*Exercise requirements*
Starting at the line that contains "Hide the 背景 layer using eye icon" and running through the end of the listing, rewrite those lines with "GUI agent" changed to "screen agent" and nothing else altered. Leave the pictures out of your answer.

*Data for locating visible targets*

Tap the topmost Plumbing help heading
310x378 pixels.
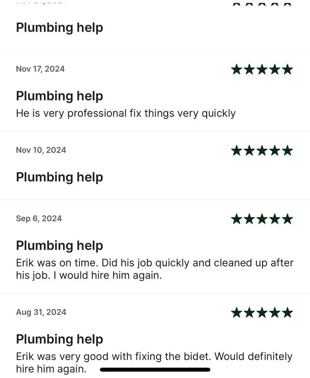pos(59,28)
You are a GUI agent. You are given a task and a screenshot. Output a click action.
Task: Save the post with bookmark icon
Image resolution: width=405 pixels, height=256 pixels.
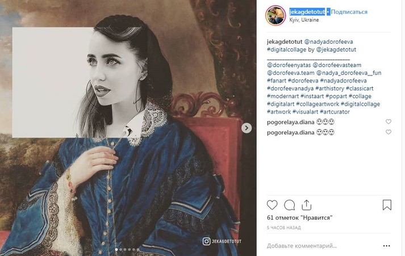[387, 205]
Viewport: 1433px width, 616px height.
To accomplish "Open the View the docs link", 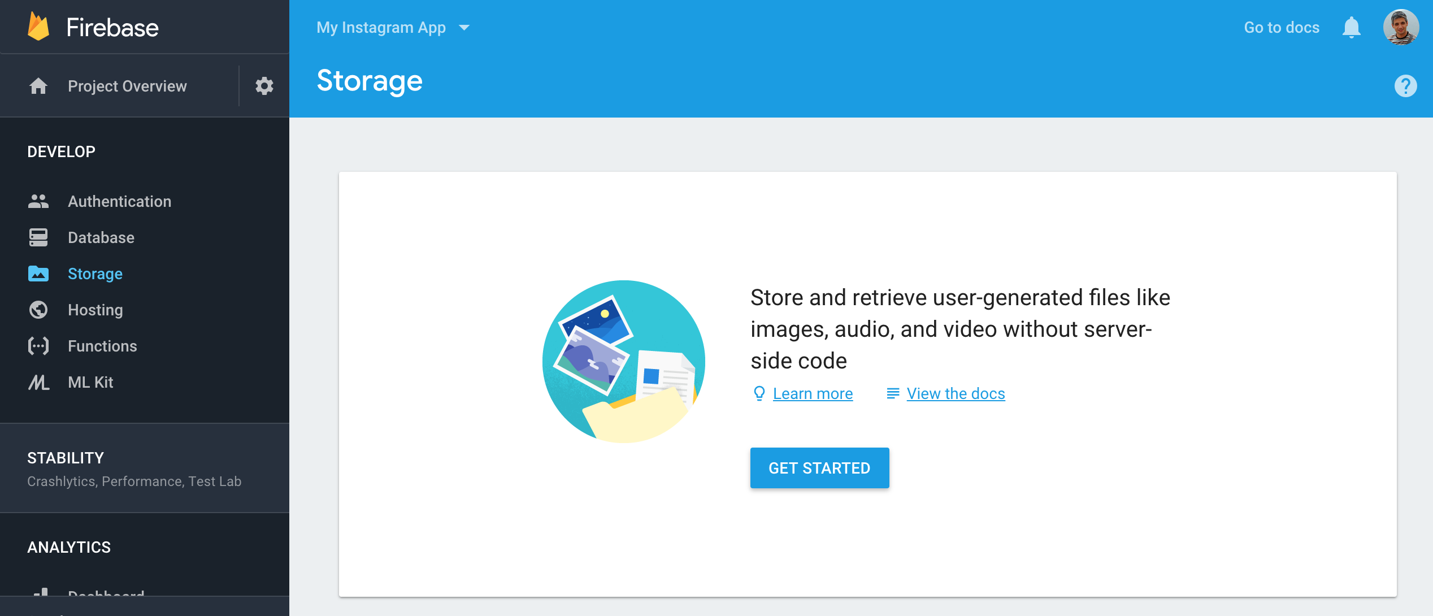I will click(x=956, y=393).
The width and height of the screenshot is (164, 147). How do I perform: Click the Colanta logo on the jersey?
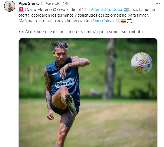point(65,82)
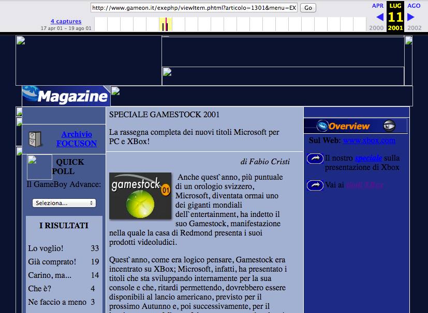The height and width of the screenshot is (313, 428).
Task: Open the Seleziona poll dropdown
Action: 64,203
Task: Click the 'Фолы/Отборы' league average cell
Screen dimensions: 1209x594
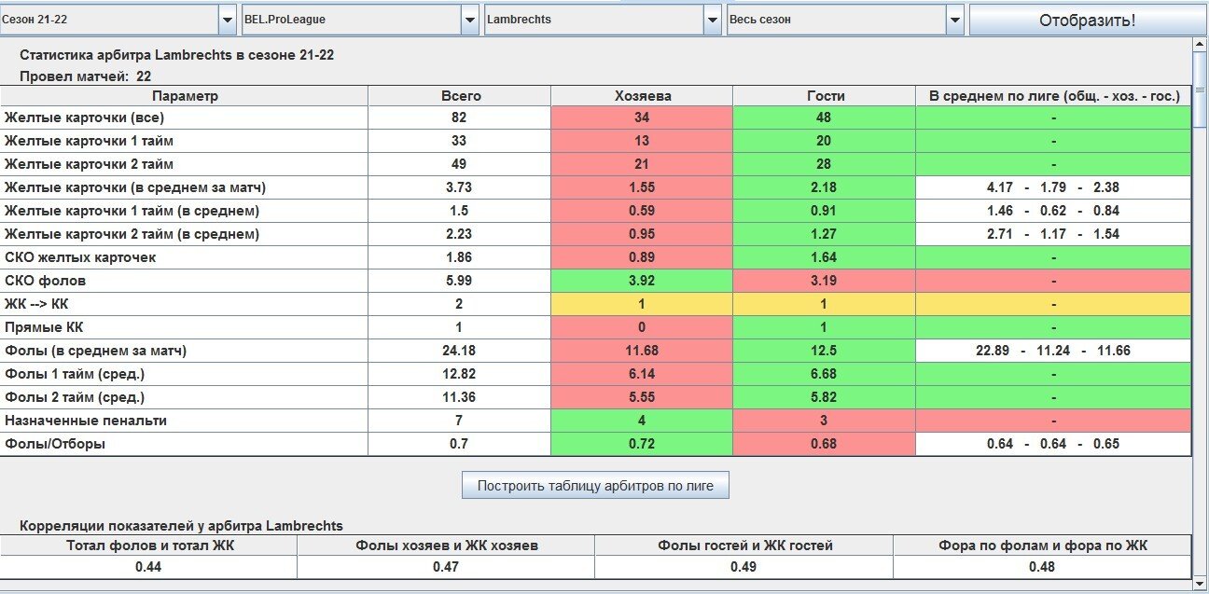Action: 1053,444
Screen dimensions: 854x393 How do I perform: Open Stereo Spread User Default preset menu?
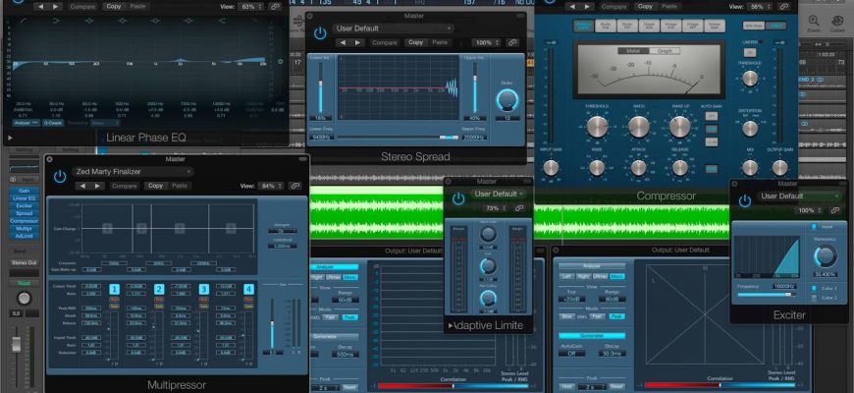[x=393, y=28]
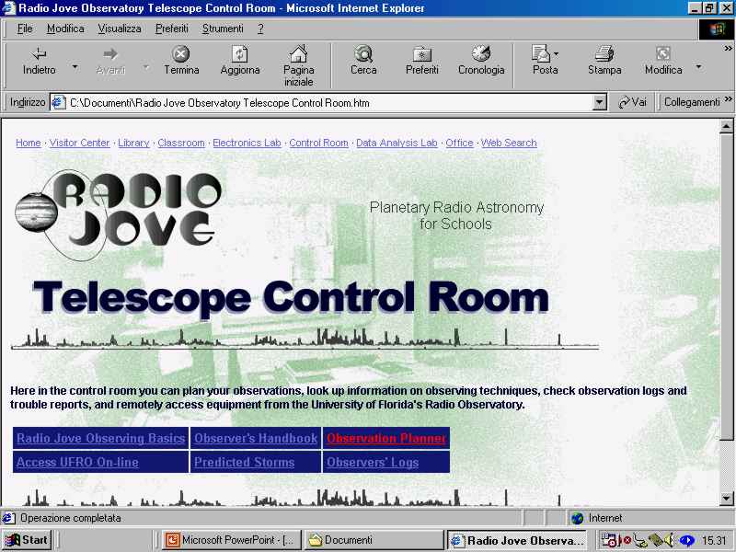This screenshot has width=736, height=552.
Task: Open the Predicted Storms link
Action: (245, 463)
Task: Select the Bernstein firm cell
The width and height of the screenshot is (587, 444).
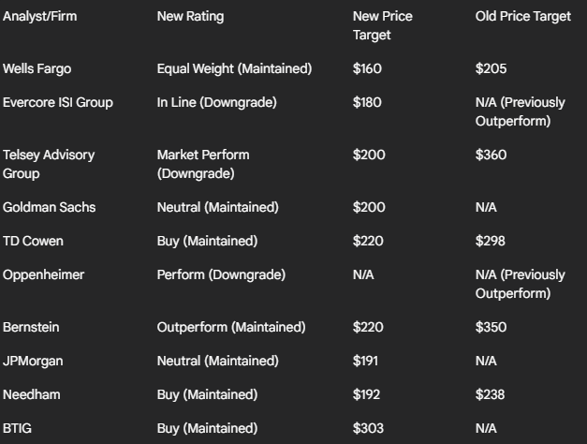Action: point(31,328)
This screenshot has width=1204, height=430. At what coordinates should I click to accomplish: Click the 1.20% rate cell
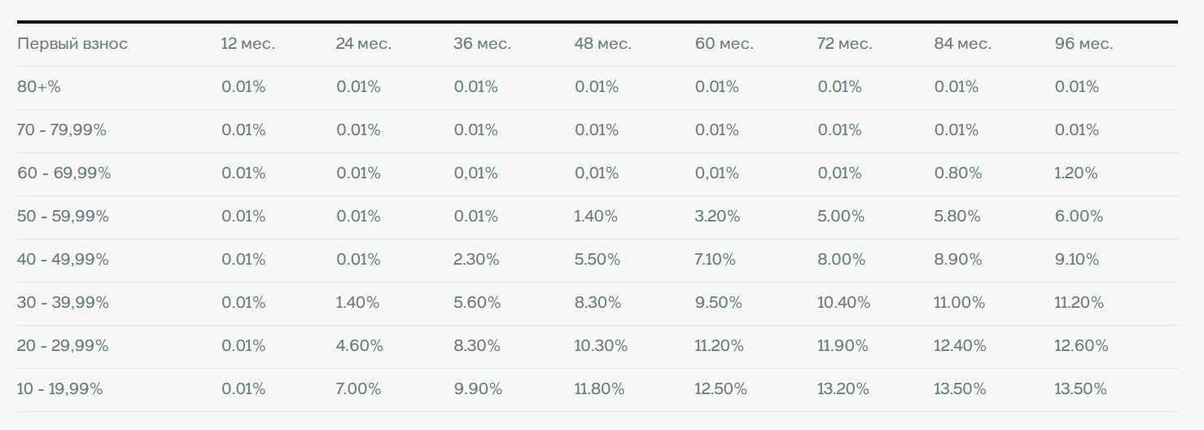(x=1076, y=173)
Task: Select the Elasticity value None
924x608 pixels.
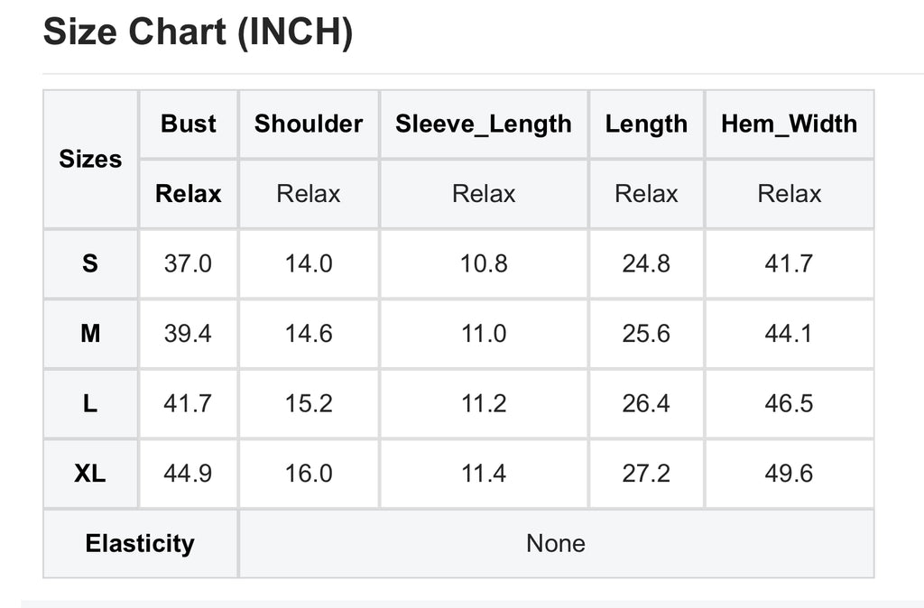Action: (x=556, y=543)
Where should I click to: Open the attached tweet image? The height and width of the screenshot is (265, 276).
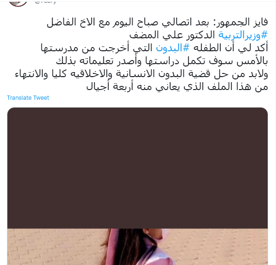click(138, 186)
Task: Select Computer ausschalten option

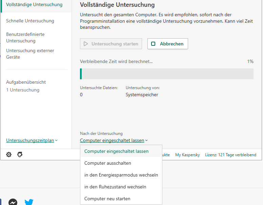Action: click(x=107, y=163)
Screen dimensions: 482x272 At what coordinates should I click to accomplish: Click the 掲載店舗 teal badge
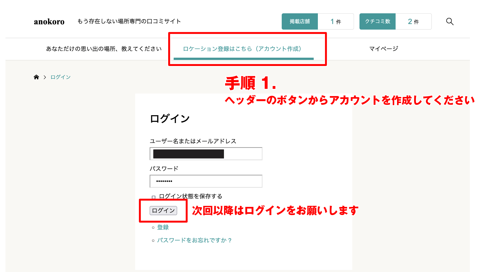(300, 21)
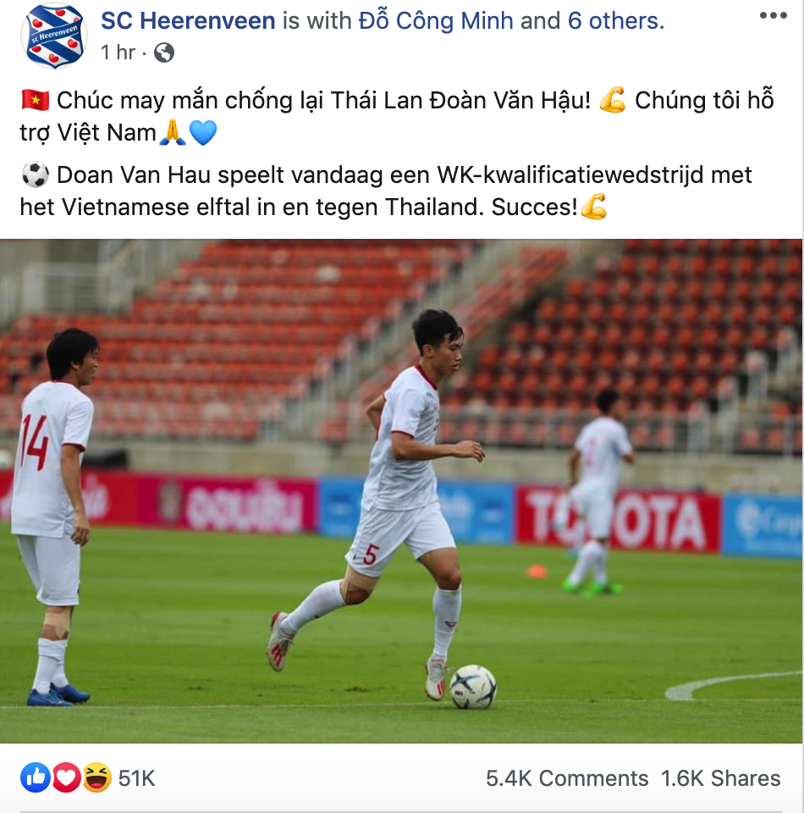Open the 1 hr post timestamp
Image resolution: width=804 pixels, height=813 pixels.
tap(118, 53)

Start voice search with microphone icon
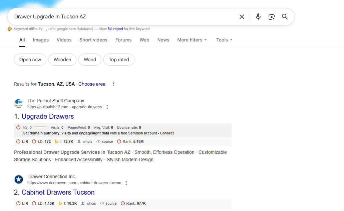258,17
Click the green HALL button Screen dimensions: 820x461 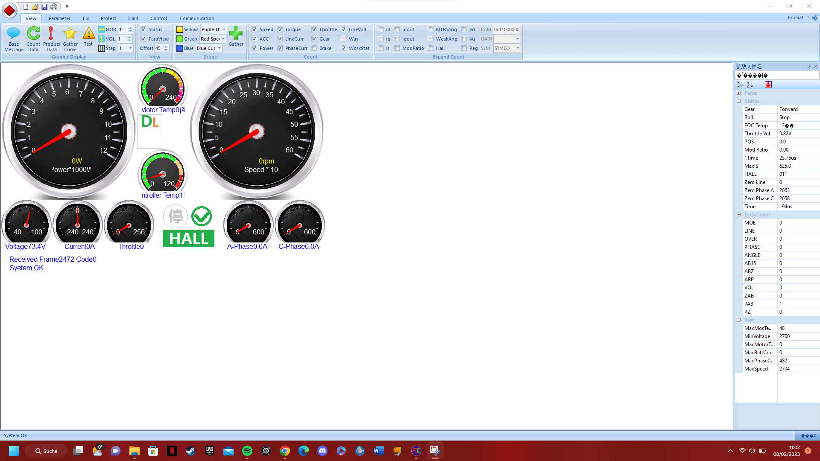[x=189, y=239]
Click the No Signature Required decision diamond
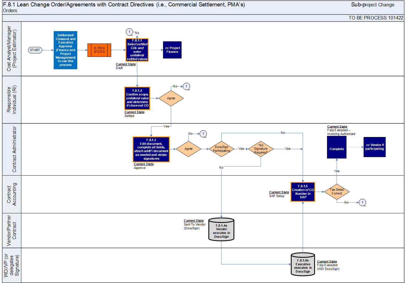 (261, 149)
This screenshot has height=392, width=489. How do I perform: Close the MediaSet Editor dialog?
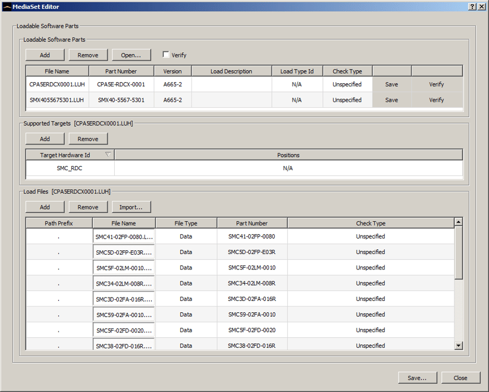[x=461, y=377]
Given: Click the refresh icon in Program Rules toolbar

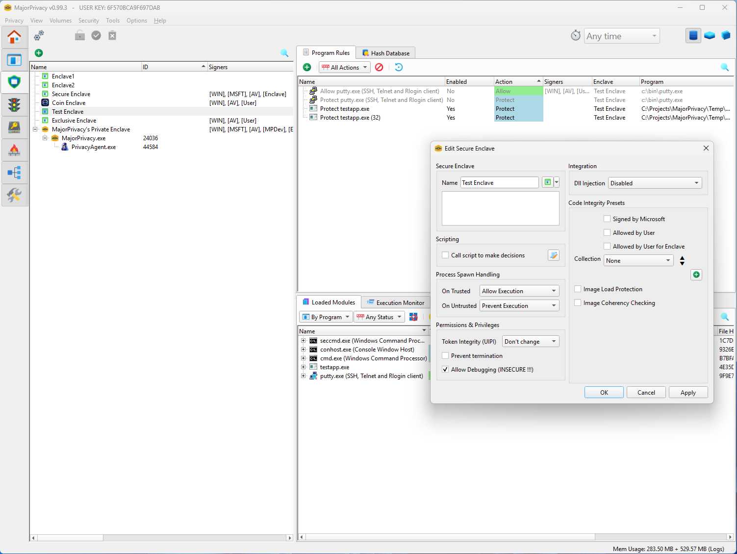Looking at the screenshot, I should tap(399, 67).
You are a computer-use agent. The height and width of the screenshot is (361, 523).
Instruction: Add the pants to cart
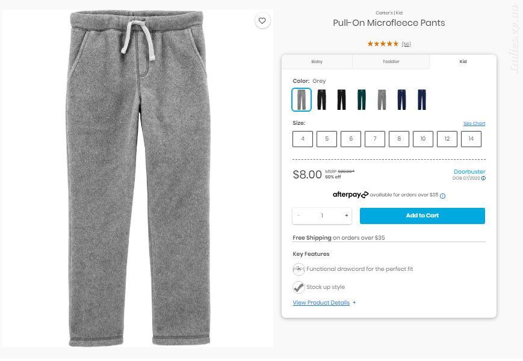422,216

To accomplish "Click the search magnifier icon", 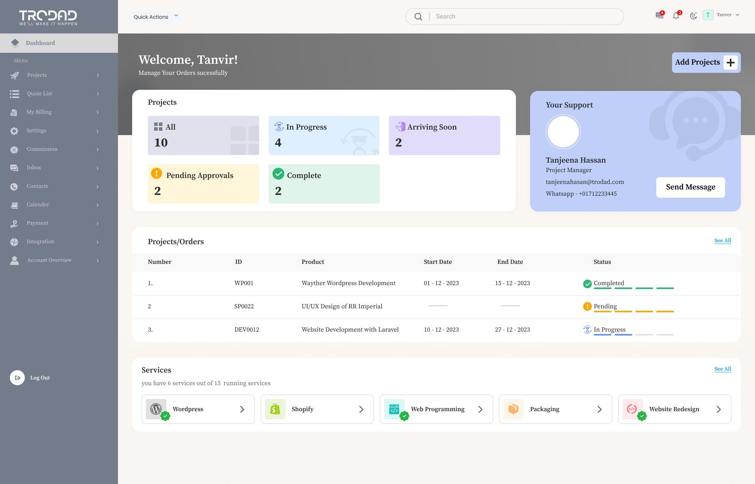I will (x=418, y=17).
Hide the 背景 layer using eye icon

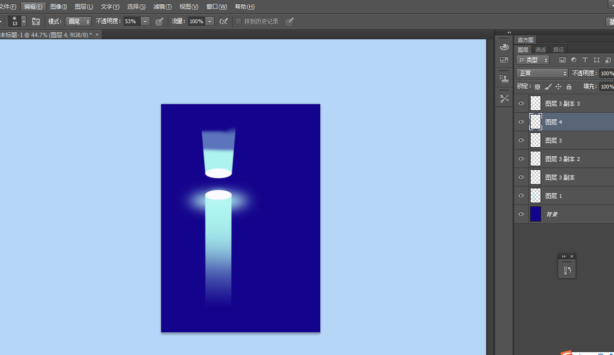[521, 214]
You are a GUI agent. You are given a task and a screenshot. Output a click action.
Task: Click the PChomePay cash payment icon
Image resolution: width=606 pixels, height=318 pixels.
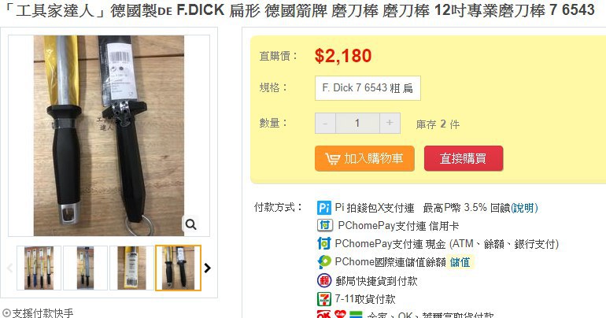(324, 243)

*Exercise answer*
Hide the 背景 layer using eye icon

[521, 214]
You are a screen agent. You are given a task and a screenshot. Output a click action.
Task: Click the PChomePay cash payment icon
Image resolution: width=606 pixels, height=318 pixels.
(324, 243)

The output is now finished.